Dans une nouvelle étude, publiée dans la revue internationale Sciences archéologiques et anthropologiques, l'analyse des isotopes stables de l'oxygène a été appliquée aux coquillages marins pour répondre à ces deux questions. Les coquilles analysées ont été récupérées dans les sites de Campo de Hockey (San Fernando, Cadix).

La nécropole de Campo de Hockey, fouillée en 2008, est située sur l'ancienne île de San Fernando, à seulement 150 mètres de l'ancienne côte. Les fouilles, dirigées par Eduardo Vijande de l'Université de Cadix, ont permis de documenter 53 tombes (45 simples, 7 doubles et 1 quadruple). La plupart d'entre elles étaient simples (simples tombes dans lesquelles l'individu est enterré), mais ce qui ressort le plus est l'existence de 4 tombes de plus grande complexité et monumentalité, réalisées avec des pierres moyennes et grandes considérées comme proto-mégalithiques. Le site Campo de Hockey II, annexé au premier site et dont les fouilles et les recherches ont été menées par María Sánchez et Eduardo Vijande en 2018, a permis l'identification de 28 structures archéologiques (17 foyers, deux amas de coquillages, quatre tombes et cinq structures en pierre ).

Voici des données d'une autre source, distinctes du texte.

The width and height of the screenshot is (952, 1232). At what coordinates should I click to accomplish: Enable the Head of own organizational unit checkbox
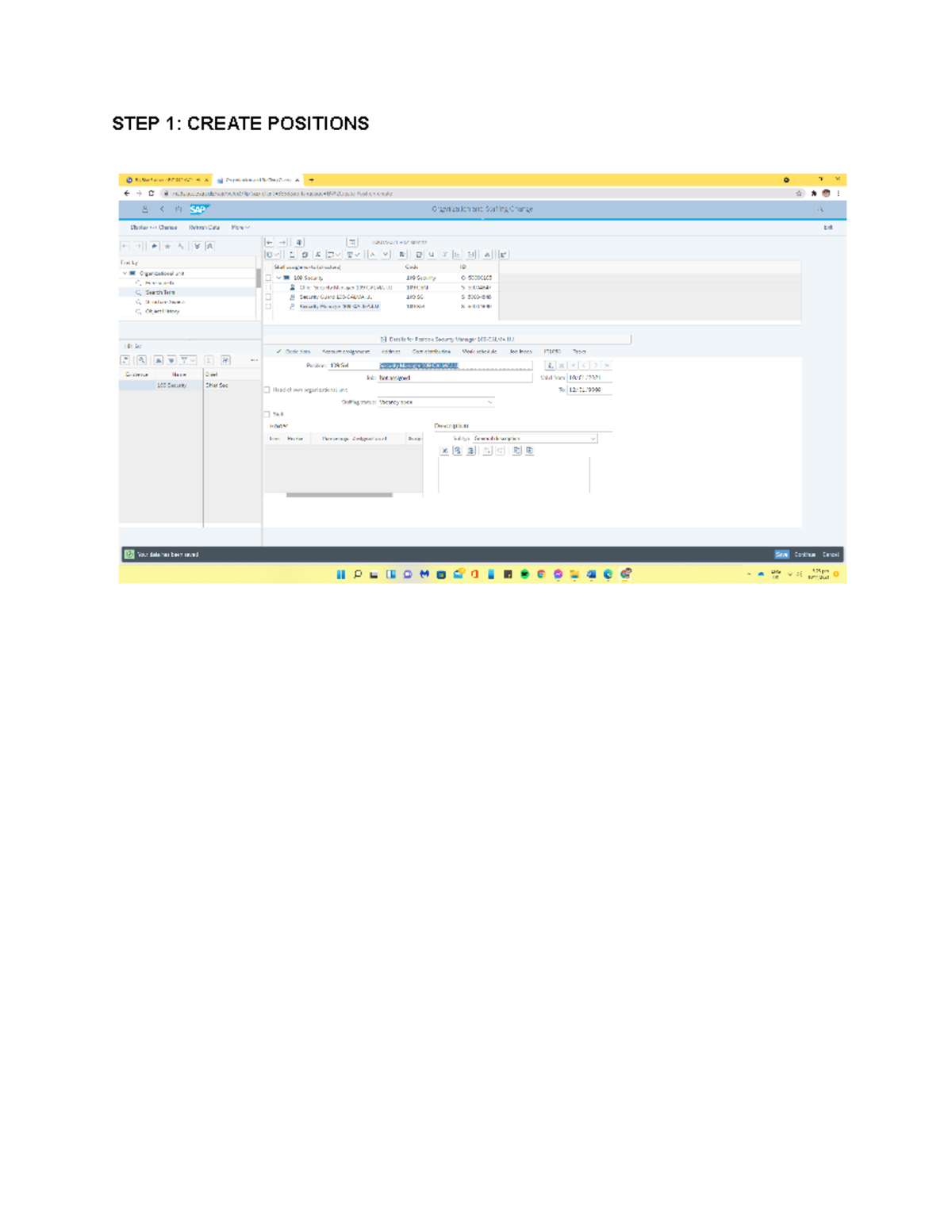[x=267, y=390]
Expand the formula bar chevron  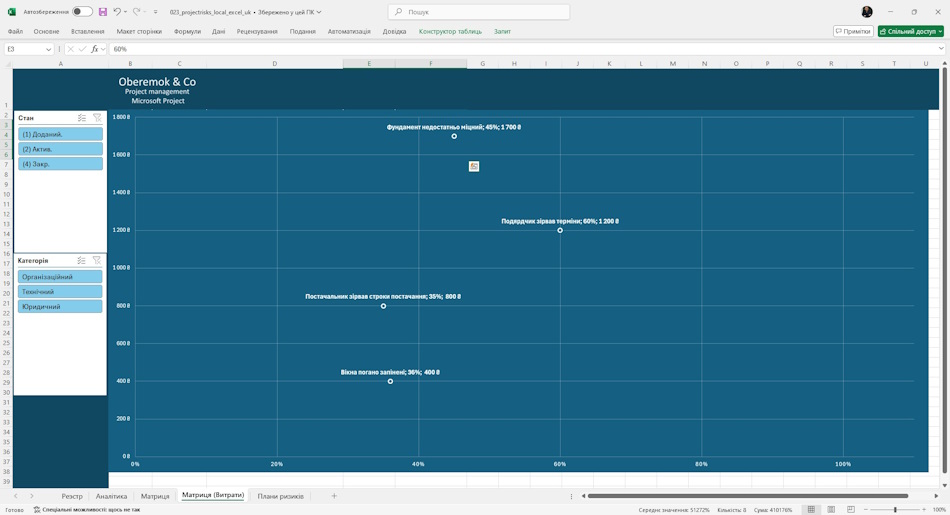tap(941, 49)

La forte présence de foyers et de restes de mollusques et de poissons dans les dépotoirs suggère que la zone était utilisée pour la transformation et la consommation des ressources marines. Parmi les informations que l'on peut obtenir de l'analyse des isotopes stables de l'oxygène dans les coquillages marins, il y a la possibilité de reconstituer la période de l'année à laquelle les mollusques sont morts, et donc à quel moment ils ont été consommés par les populations préhistoriques dans le passé.

Les résultats de cette recherche indiquent que les premiers agriculteurs occupant l'île de San Fernando collectaient des coquillages toute l'année, mais davantage pendant les mois les plus froids de l'automne, de l'hiver et du début du printemps, c'est-à-dire de novembre à avril. Ces informations ont permis à l'équipe scientifique de conclure que ces populations occupaient l'île tout au long de l'année. « La taille de la nécropole nous laissait déjà penser qu'il s'agissait d'un habitat annuel, mais ces études confirment l'existence d'un habitat permanent il y a 6.200 ans », a déclaré Eduardo Vijande, chercheur à l'Université de Cadix et co-auteur de l'étude. .

La plus grande exploitation des coquillages pendant les mois les plus froids de l'année coïncide avec la période annuelle de rentabilité maximale de cette ressource alimentaire grâce à la formation de gamètes. Un modèle saisonnier de consommation de coquillages basé sur des principes de coût-bénéfice énergétique similaire à celui développé par les dernières populations de chasseurs-cueilleurs de la péninsule ibérique. « C'est-à-dire qu'il y a une plus grande exploitation de ces topshells pendant les mois d'hiver, puisque c'est la période où ces animaux présentent une plus grande quantité de viande », souligne Asier García-Escárzaga. Cela suggère que, même si ces nouveaux groupes néolithiques avaient changé de modèle économique, vivant de l'agriculture et de l'élevage, dans ce peuplement situé dans un environnement insulaire, l'exploitation du milieu marin continuait à revêtir une grande importance.

L'étude fait partie de quatre projets de recherche coordonnés par l'Universitat Autònoma de Barcelona (PID 2020-115715 GB-I00) et l'Université de Cadix (FEDER-UCA18-106917 et CEIJ-015). [2018-2019]) en Espagne et l'Institut Max Planck en Allemagne.